### ACTION ITEM
The expected output is the line with "Where should I" plus all lines after it to the end of the material below, reproduced exactly, with pictures omitted and nothing else included.

### DATA PROVIDED
________
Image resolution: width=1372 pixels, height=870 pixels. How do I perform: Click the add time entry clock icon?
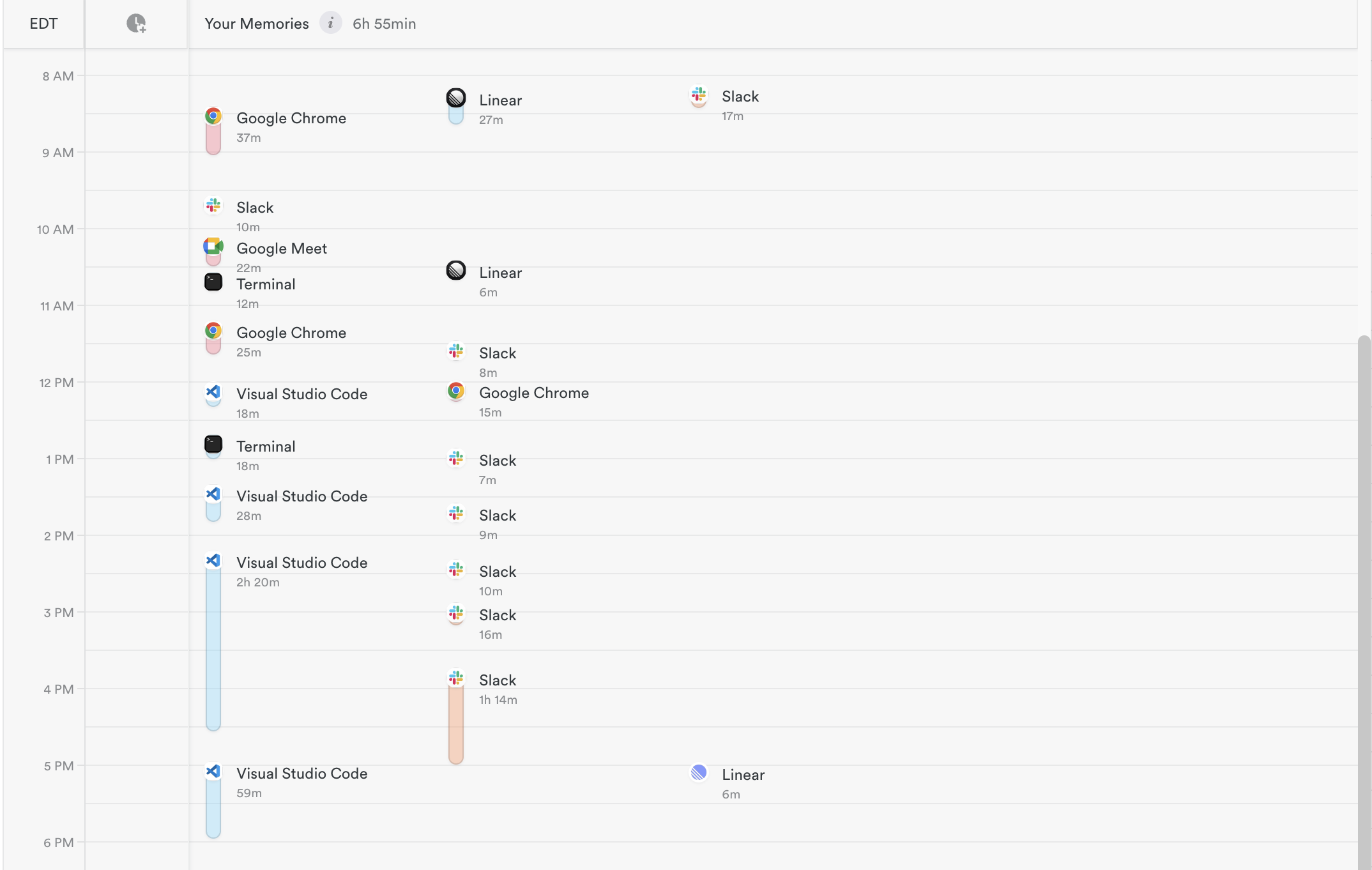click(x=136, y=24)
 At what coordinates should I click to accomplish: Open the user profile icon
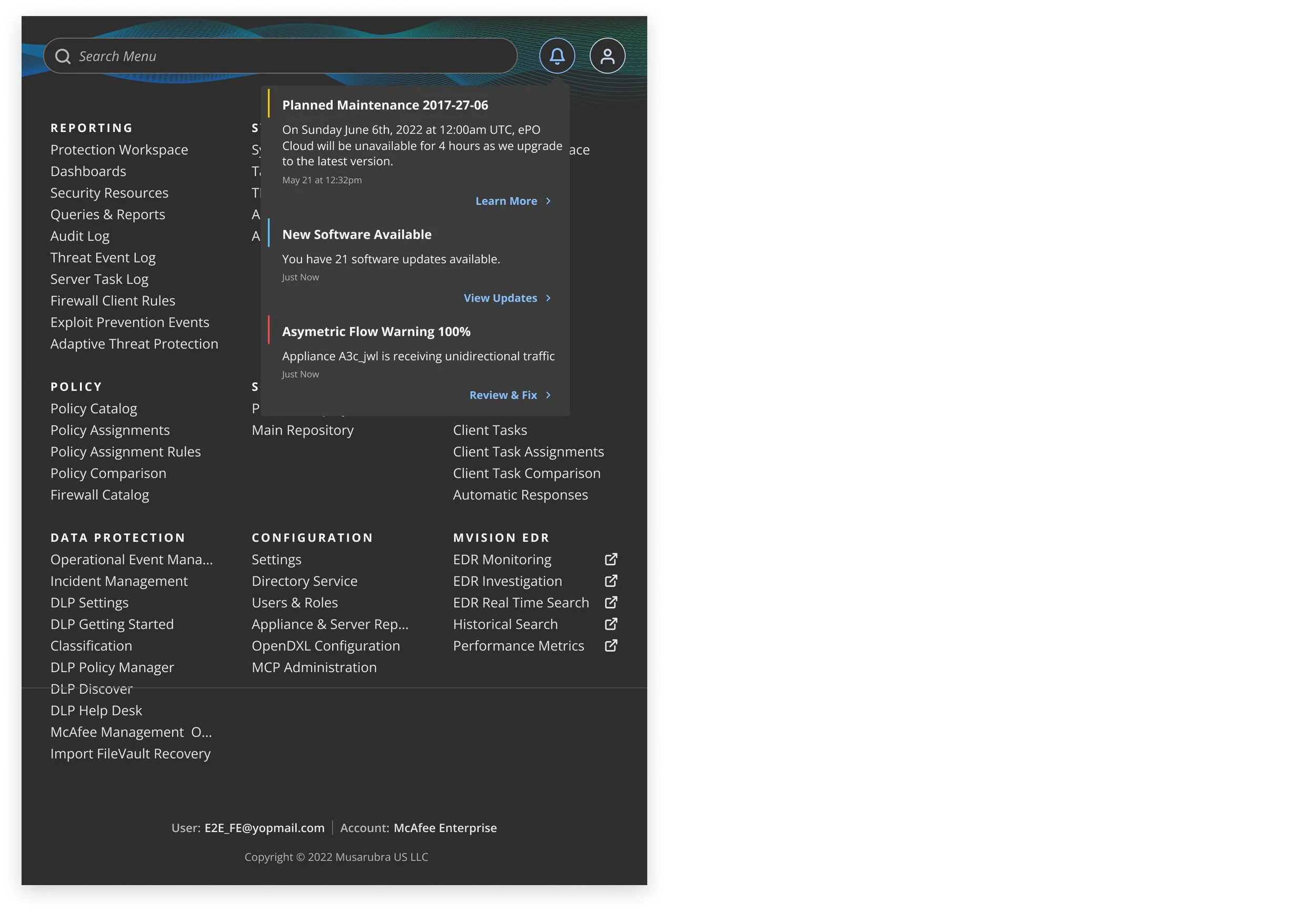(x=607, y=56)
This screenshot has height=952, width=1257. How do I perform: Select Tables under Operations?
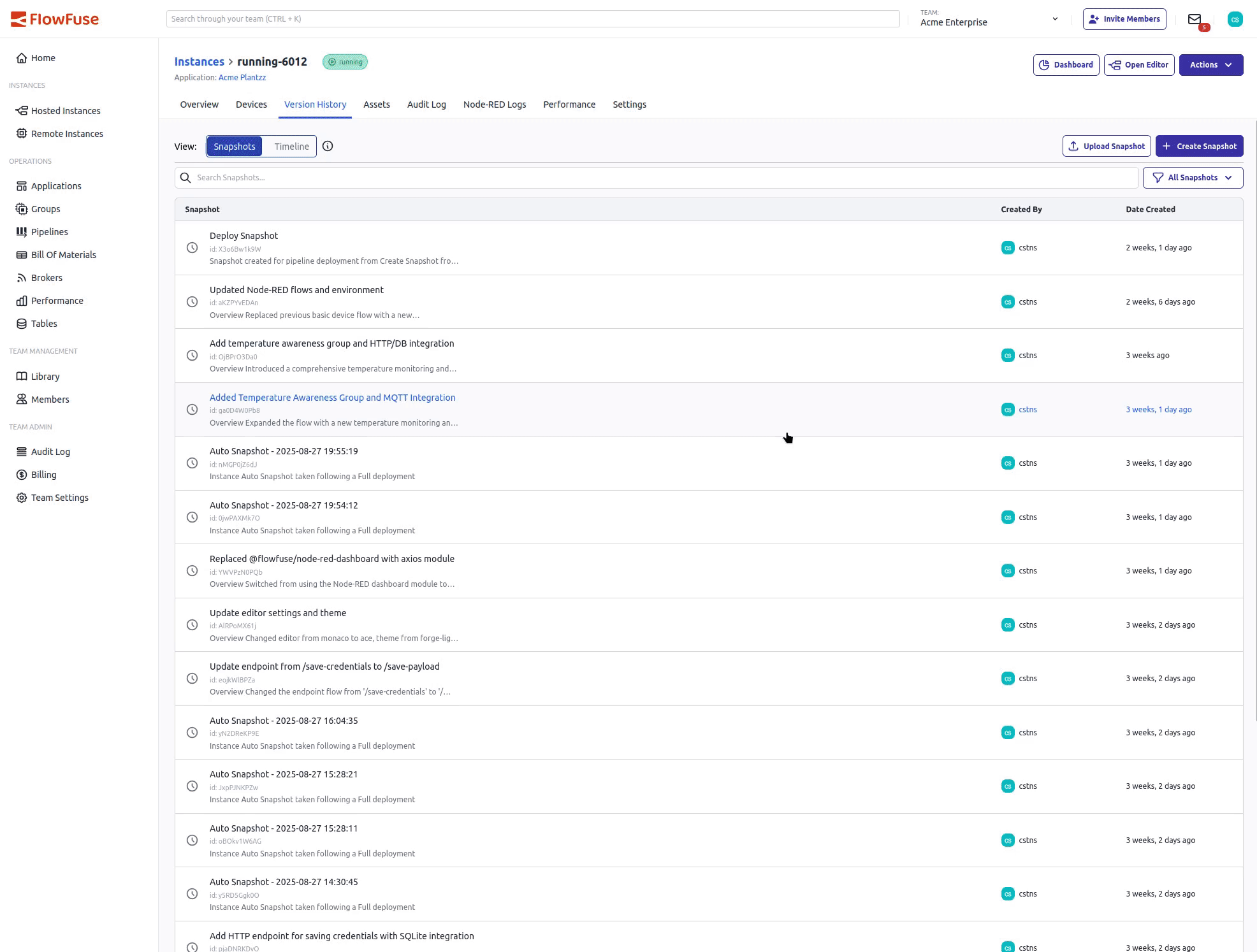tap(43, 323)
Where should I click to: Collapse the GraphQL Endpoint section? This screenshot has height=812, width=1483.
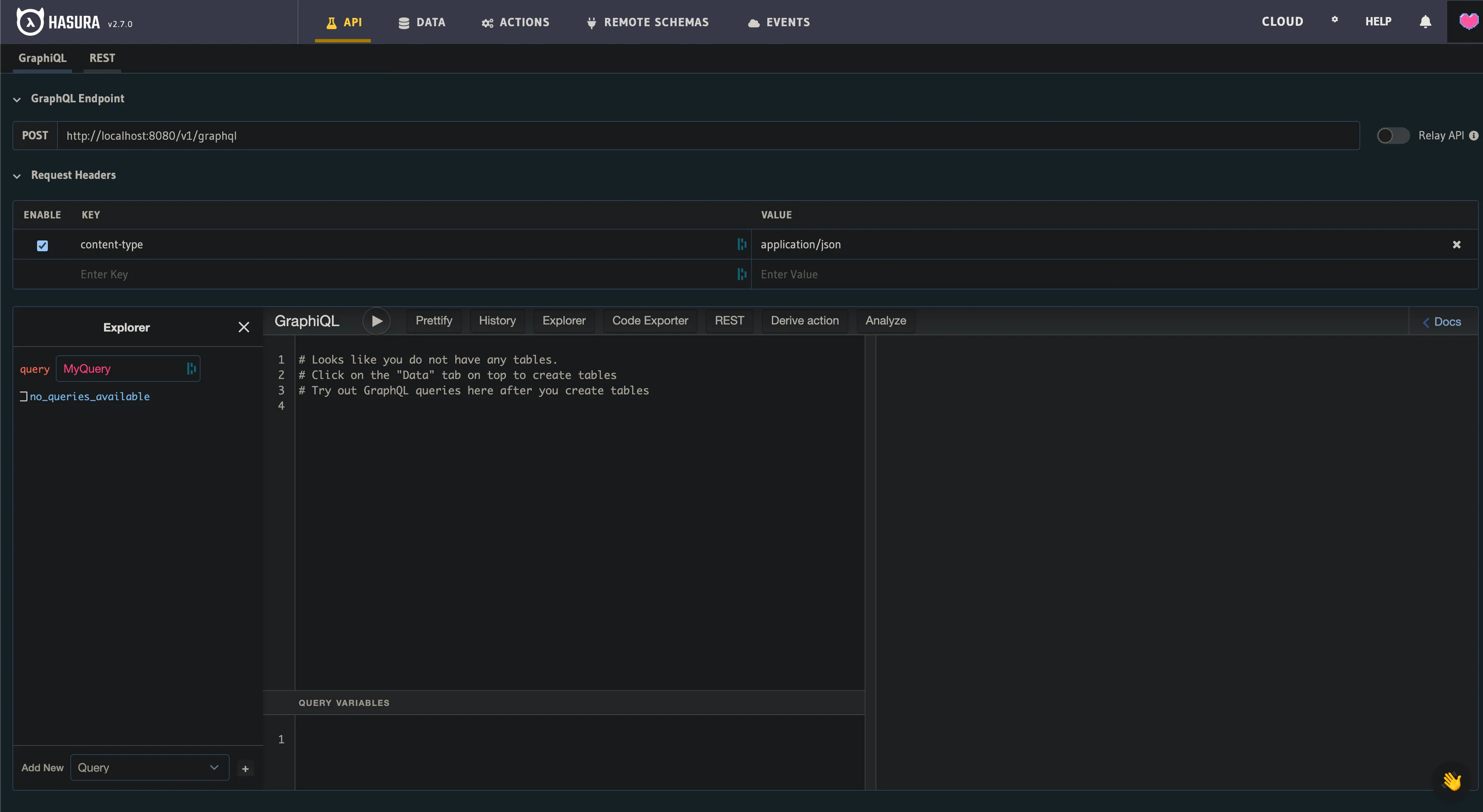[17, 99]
________
### EXERCISE SOLUTION
Where should I click to: Collapse the GraphQL Endpoint section? This screenshot has height=812, width=1483.
[17, 99]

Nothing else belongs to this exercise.